When I finally was able to sit up and gasp for breath, the technician looked at me in amazement. She asked me what happened and all I could tell her was that I started choking. When she asked me if I wanted to come back to redo the MRI, I told her that I was able to finish and that it was just a random occurrence and that I was ok to complete the procedure. Turns out: I wasn’t. That simple occurrence made me develop this random thing that is called claustrophobia. I was terrified of that mask being secured over my face again. I laid down and the moment it went over my head, I freaked out and jumped up again. My heart raced. My anxiety was through the roof. What happened to that nice nap I had expected? Now, it had been replaced by fear.

I knew that if I was going to make it through this procedure the way things were progressing. I had to calm myself. I didn’t want her to know what was going on so I asked for a drink. I knew that seeing that mask cover my face would elicit the panic I felt. So I took a drink and closed my eyes. I laid down and took deep breaths. The sound of the mask clicking into place raised my heart rate but I knew if I opened my eyes, the panic would take control. I too a deep breath and pictured a place I had never been. A place open and wide. A place bigger than life: the Grand Canyon.

The remainder of the MRI, I took myself to a place I had only seen in pictures. The Grand Canyon. It was a place that was deep and vast, open and wide, free of anything confining. I felt myself standing on the edge of a cliff with my kids as the wind flowed through my hair. Nothing held me back. Inside, there was still fear that everything would cave in and that I would choke to death, but I made my mind believe that there was a place that this could never happen.

That is how I made it through that day. Even after the radiologist ordered contrast and I had to endure another thirty minutes of deep breaths and my imagination taking me to a far away place. The Grand Canyon saved me from claustrophobia.

Today, I finally made it to the Grand Canyon. While my imagination did a pretty good job letting me know the freedom it brings, my mind did not do it justice when it comes to the depth and magnitude it holds. While sitting on the edge of a cliff, my husband said it perfectly “you can feel it’s silence”. In fact, it is so large and powerful; you feel as though nothing can escape its’ greatness. It is deafening. Frightening. Calming. Tranquil. For the first time since that MRI, I felt as though everything was okay. I was just a dot on this Earth that existed in such a small amount of time. My panic and fear was not even an blip in history. The greatness of the canyon was almost too much to take in; a counterbalance of what the mask felt like in the machine.

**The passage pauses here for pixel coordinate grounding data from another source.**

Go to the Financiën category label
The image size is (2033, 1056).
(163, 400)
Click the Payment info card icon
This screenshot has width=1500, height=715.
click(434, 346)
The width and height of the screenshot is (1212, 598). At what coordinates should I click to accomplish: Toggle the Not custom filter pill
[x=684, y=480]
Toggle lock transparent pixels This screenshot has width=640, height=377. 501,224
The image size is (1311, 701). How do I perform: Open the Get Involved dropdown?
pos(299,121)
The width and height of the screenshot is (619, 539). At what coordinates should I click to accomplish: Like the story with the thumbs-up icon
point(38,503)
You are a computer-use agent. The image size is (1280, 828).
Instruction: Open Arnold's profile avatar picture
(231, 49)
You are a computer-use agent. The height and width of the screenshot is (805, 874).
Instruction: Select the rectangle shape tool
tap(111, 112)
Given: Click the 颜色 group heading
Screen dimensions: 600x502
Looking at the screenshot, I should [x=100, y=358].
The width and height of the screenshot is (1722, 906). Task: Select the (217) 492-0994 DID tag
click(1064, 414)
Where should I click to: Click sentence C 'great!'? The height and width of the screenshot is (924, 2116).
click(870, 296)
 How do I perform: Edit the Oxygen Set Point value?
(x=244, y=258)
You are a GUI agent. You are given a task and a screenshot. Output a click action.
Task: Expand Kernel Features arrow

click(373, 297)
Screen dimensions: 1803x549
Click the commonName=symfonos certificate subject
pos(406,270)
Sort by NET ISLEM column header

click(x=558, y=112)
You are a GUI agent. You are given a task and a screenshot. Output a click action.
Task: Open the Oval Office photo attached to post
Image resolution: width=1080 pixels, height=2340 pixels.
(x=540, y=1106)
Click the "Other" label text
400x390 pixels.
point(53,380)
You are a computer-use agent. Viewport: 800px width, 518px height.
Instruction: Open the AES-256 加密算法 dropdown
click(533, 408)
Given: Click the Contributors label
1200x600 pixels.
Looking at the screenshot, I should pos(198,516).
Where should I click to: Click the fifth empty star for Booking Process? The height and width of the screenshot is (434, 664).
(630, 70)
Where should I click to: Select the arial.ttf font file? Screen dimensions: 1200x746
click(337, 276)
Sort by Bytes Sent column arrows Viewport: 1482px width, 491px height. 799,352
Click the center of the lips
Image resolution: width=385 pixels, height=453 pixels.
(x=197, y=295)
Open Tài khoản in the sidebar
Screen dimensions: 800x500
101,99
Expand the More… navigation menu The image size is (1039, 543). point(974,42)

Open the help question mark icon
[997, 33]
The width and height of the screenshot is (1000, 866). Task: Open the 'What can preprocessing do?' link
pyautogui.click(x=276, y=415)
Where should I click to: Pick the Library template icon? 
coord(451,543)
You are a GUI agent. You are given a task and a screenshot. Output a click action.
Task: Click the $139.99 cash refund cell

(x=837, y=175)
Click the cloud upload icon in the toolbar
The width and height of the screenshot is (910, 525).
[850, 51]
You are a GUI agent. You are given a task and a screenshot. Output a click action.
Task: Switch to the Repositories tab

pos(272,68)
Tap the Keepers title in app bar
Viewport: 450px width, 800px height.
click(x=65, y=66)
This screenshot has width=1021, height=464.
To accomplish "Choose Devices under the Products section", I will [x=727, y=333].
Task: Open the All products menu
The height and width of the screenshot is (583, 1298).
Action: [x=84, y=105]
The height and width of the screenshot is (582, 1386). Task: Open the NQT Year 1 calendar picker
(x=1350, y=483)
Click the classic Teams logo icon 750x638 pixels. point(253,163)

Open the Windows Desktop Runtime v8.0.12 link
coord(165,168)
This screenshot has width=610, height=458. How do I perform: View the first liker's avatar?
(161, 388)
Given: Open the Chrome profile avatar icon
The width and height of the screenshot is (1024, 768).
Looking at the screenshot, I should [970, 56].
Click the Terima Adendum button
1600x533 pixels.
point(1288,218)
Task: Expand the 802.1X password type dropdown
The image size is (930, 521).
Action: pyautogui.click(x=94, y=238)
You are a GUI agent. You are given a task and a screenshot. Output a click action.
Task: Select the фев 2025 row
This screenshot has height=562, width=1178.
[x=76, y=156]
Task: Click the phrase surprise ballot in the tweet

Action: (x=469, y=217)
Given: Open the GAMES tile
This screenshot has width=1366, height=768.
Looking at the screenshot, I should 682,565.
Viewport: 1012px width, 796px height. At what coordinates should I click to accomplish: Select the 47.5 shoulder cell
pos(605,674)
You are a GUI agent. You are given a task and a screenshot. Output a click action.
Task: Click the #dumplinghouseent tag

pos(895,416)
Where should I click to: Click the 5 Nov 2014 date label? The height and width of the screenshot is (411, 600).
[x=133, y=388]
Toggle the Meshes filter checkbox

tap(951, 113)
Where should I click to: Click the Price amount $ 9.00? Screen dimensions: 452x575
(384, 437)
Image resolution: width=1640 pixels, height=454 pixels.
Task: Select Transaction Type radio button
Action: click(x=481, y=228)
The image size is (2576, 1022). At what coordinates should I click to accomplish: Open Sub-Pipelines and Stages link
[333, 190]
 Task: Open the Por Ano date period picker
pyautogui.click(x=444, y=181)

Now as I sit writing for the first time of that new fear, I feel a sense of relief and gratitude. Maybe I was meant to know what it was like to feel constrained and fearful so then I understood the relief of being free and grateful. Maybe I would not feel the greatness that the canyon holds if I had never felt the restraints of being out of control.

I would love to sit here and describe the Grand Canyon to you. I would love to tell you about the way the layers of rock and earth delicately fall upon one another. How the stone is older than the dinosaurs and how water and wind eroded the land to form the beautiful landscape. However, the Grand Canyon can’t be described. It can only be felt. Lived. Seen. It is a monument that pictures can only capture the surface of the power that it holds.

While I sat in that MRI, imagining myself at the Grand Canyon, I saw a beautiful canyon with an open horizon before me. Freedom and solitude that I needed to get through a procedure. Today, I saw time. Evolution. Peace and serenity. Today, I saw Mother Nature in all her beauty. Today I witnessed the power of the Grand Canyon.